DATA FOR THIS EXERCISE:
■ ■ ■
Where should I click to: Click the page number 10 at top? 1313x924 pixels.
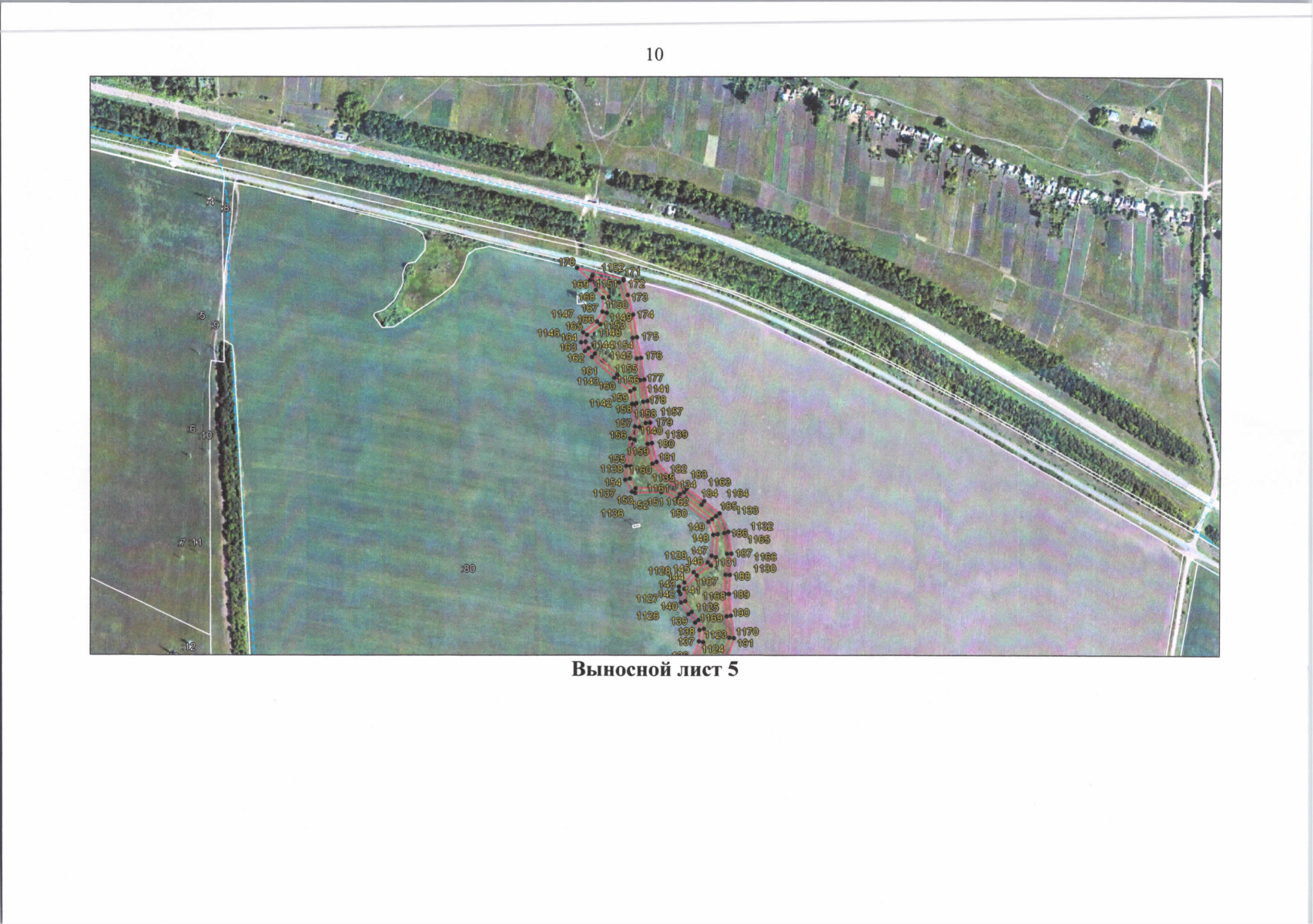point(655,55)
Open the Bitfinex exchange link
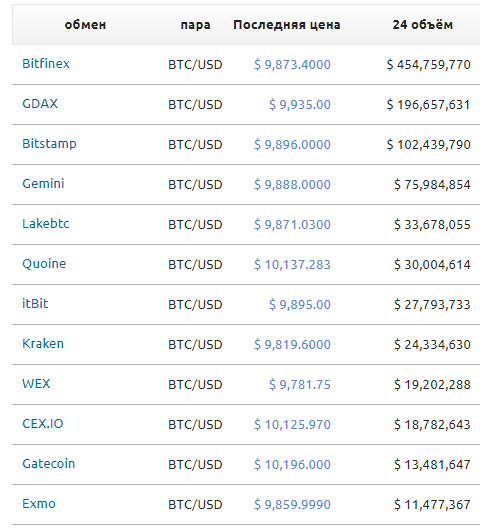 [46, 64]
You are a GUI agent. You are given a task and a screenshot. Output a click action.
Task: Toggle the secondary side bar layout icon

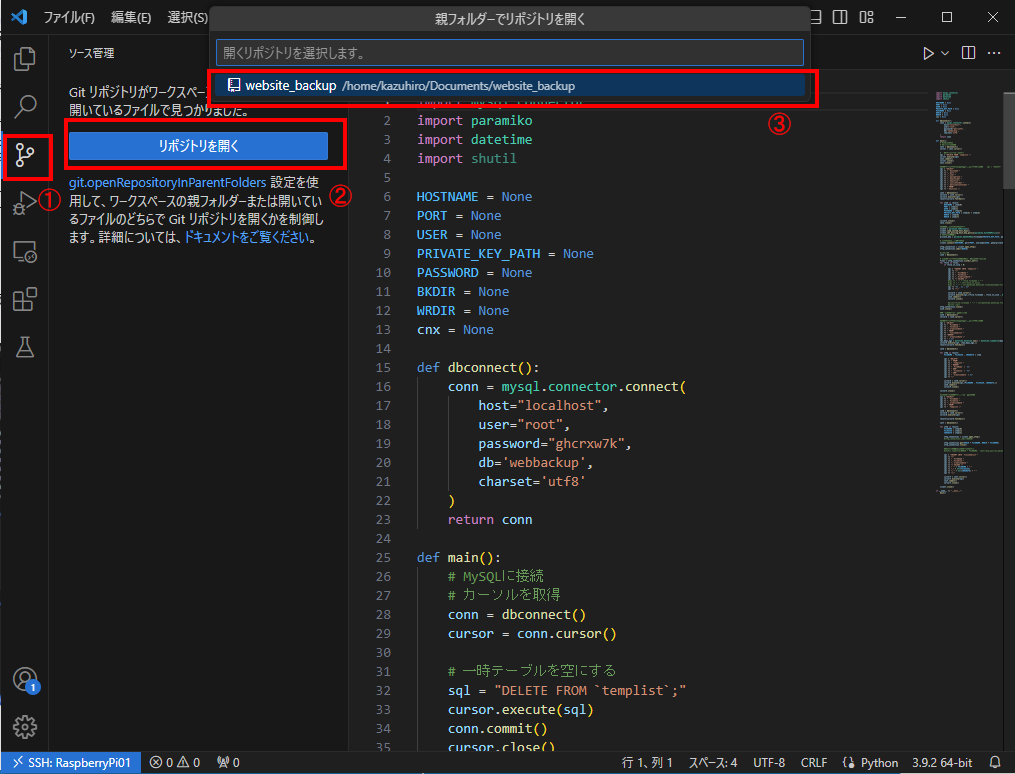(x=840, y=17)
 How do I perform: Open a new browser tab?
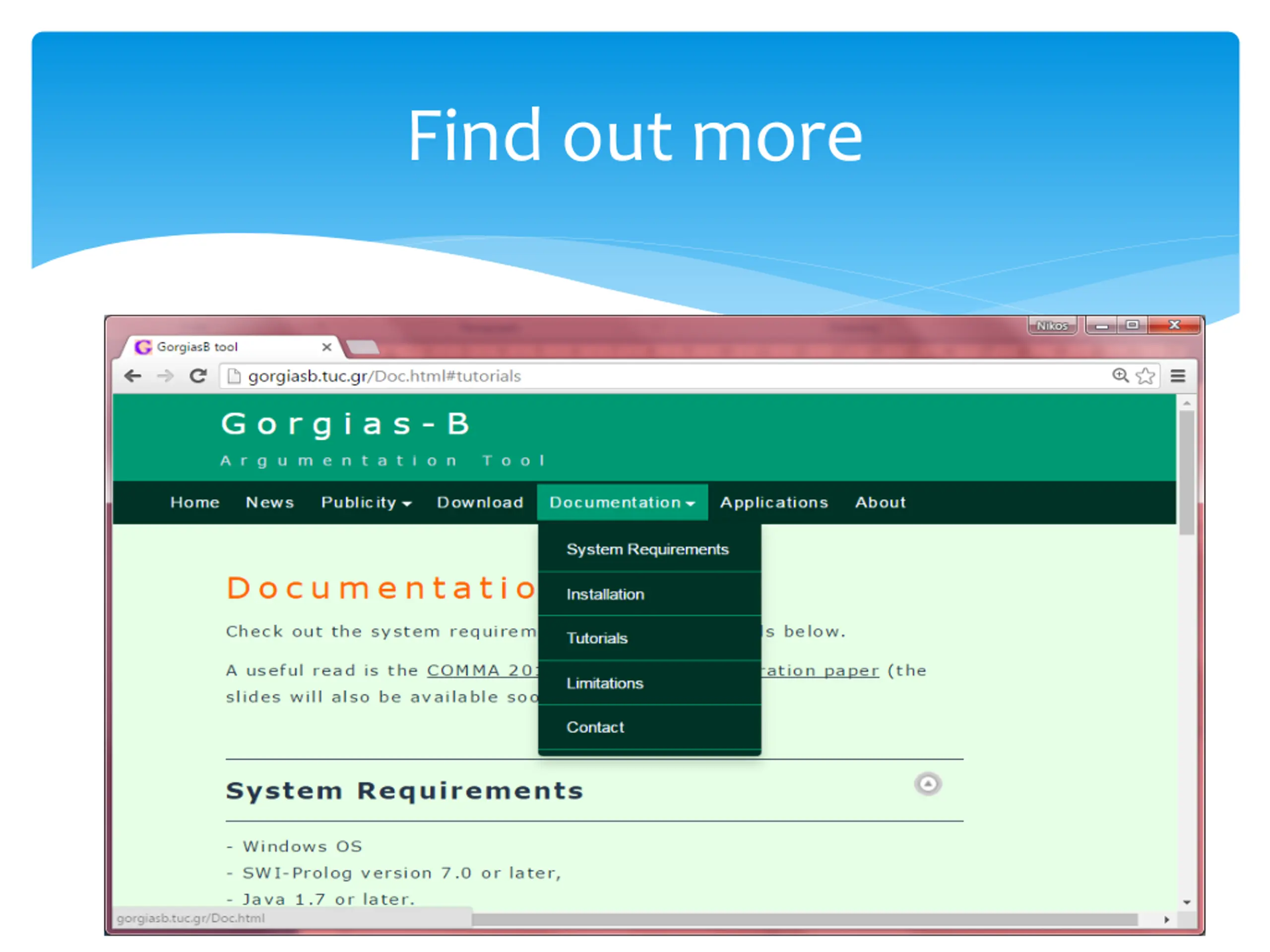[363, 347]
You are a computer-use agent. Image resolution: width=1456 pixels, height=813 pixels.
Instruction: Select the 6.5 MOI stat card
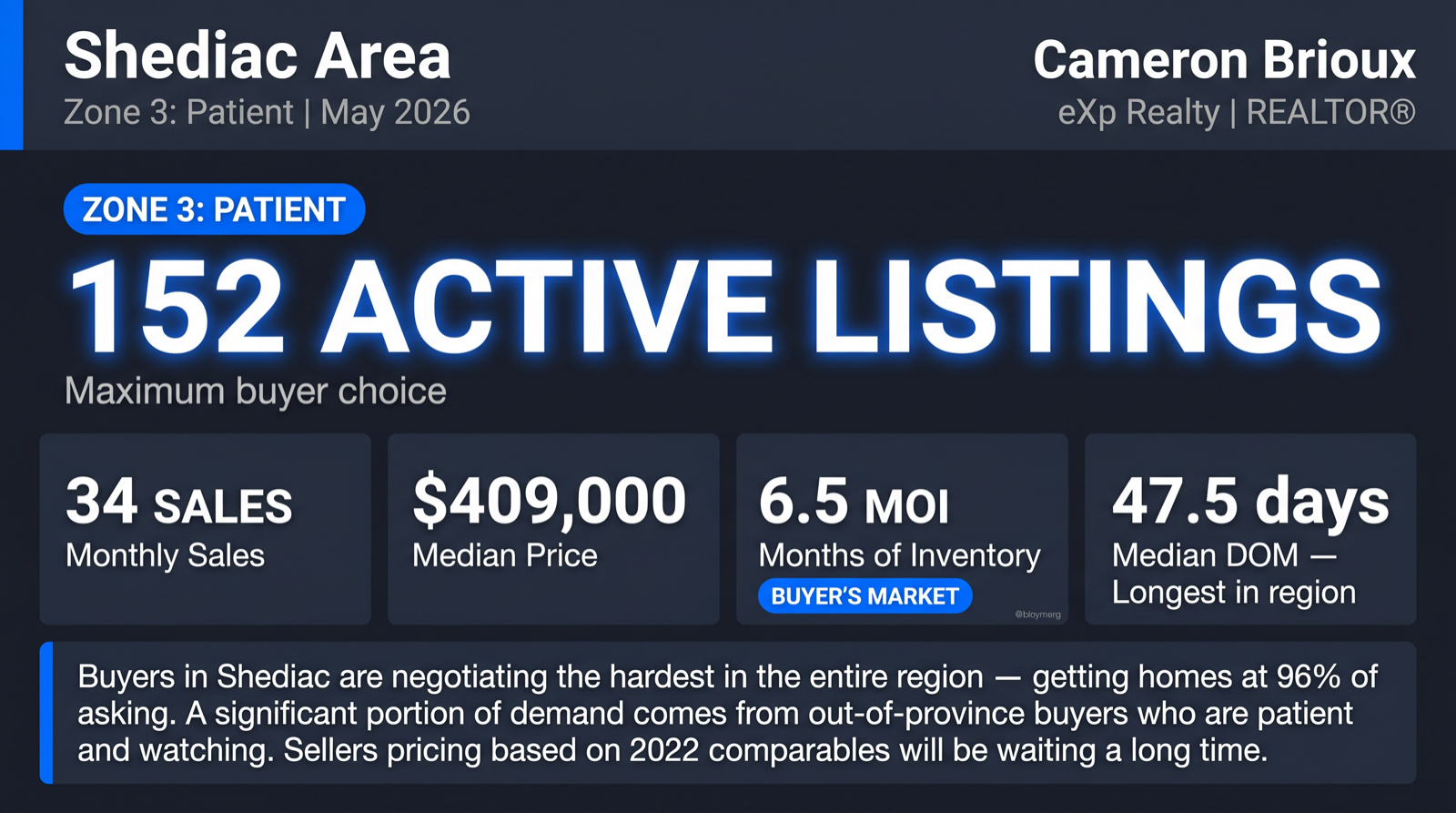(902, 529)
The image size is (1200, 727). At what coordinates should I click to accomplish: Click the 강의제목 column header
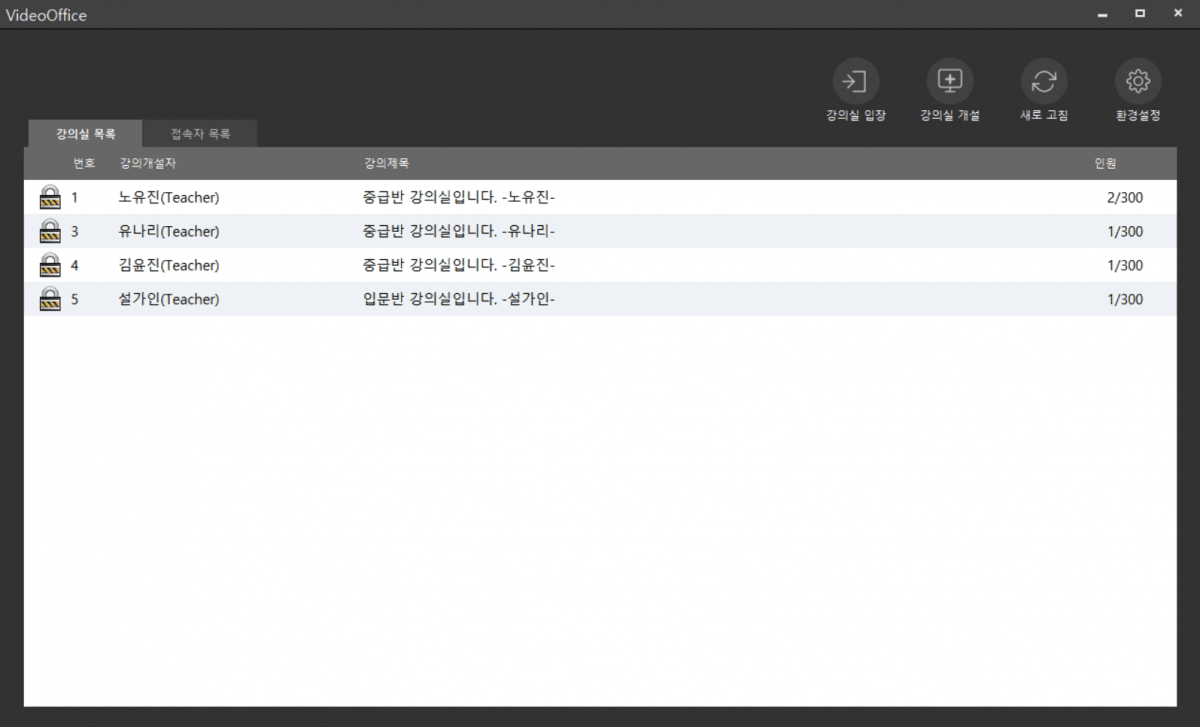pyautogui.click(x=386, y=163)
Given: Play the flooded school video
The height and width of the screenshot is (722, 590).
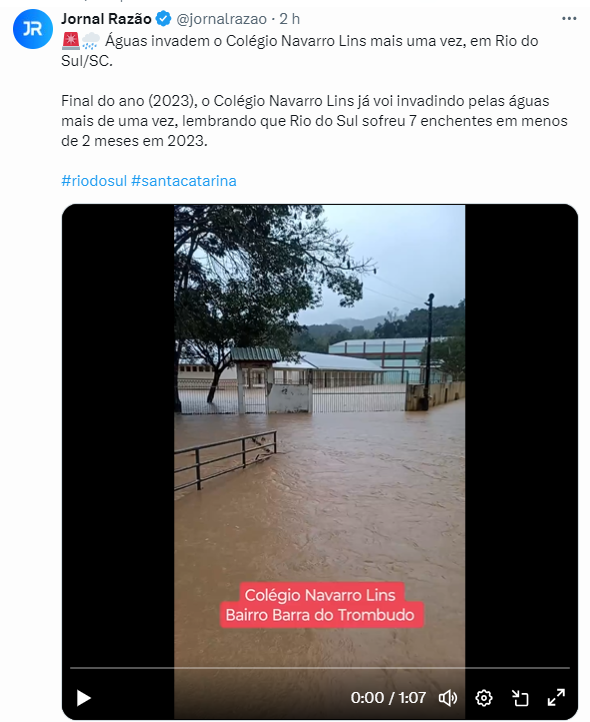Looking at the screenshot, I should click(x=83, y=698).
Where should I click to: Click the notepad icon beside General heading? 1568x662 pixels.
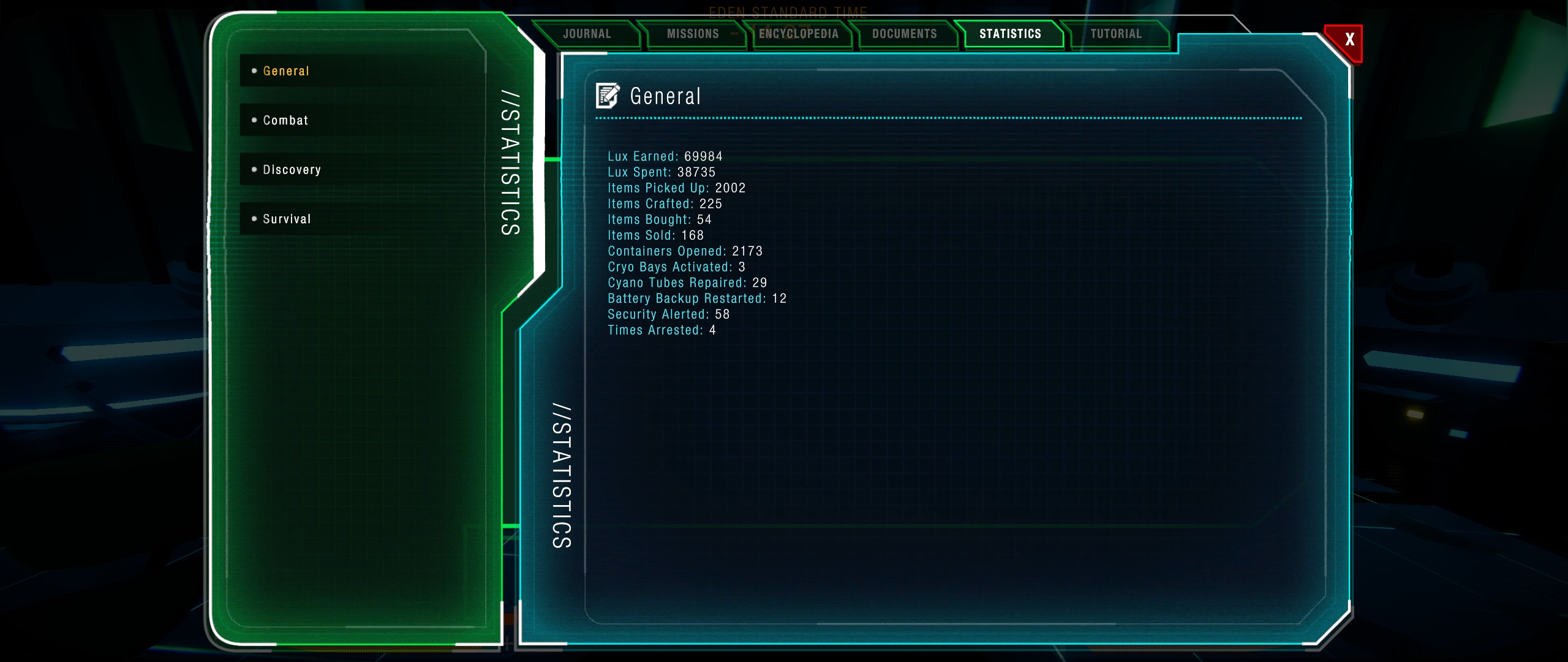pos(608,96)
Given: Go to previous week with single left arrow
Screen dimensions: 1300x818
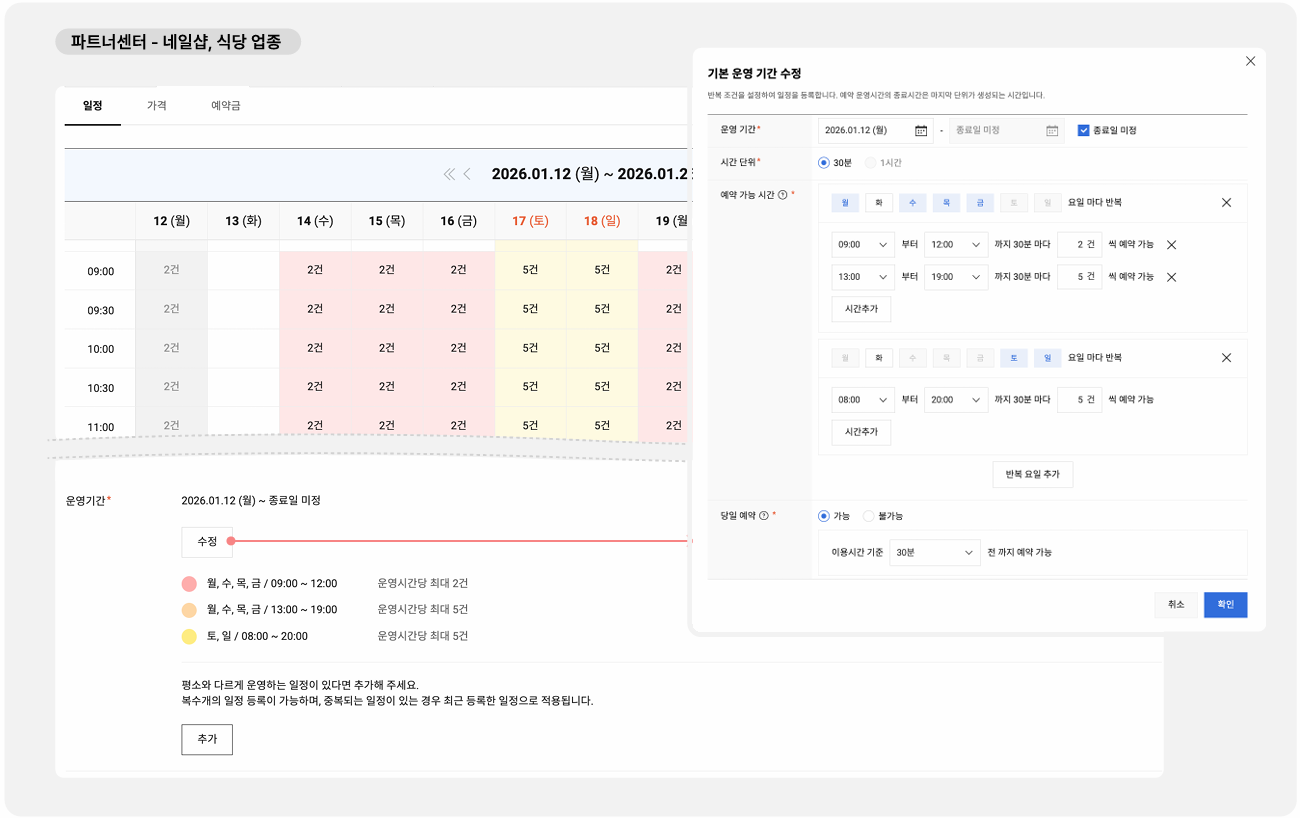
■ ■ ■
ACTION ITEM:
Retype everything in the material word for word, minus pictures.

EXERCISE ANSWER:
Where should I click to: Click the page number 10 at top? 1313x924 pixels.
point(655,55)
Open the Bitfinex exchange link
 [46, 64]
You are a GUI agent. You are given a task and a screenshot. Output a click action.
Task: Toggle the secondary side bar layout icon

(x=840, y=17)
 How do I perform: Open a new browser tab?
[363, 347]
You are a computer-use agent. Image resolution: width=1456 pixels, height=813 pixels.
Instruction: Select the 6.5 MOI stat card
(902, 529)
The image size is (1200, 727). At what coordinates should I click to accomplish: Click the 강의제목 column header
pyautogui.click(x=386, y=163)
Given: Play the flooded school video
The height and width of the screenshot is (722, 590).
Looking at the screenshot, I should click(x=83, y=698).
Where should I click to: Click the notepad icon beside General heading? 1568x662 pixels.
pos(608,96)
Given: Go to previous week with single left arrow
Screen dimensions: 1300x818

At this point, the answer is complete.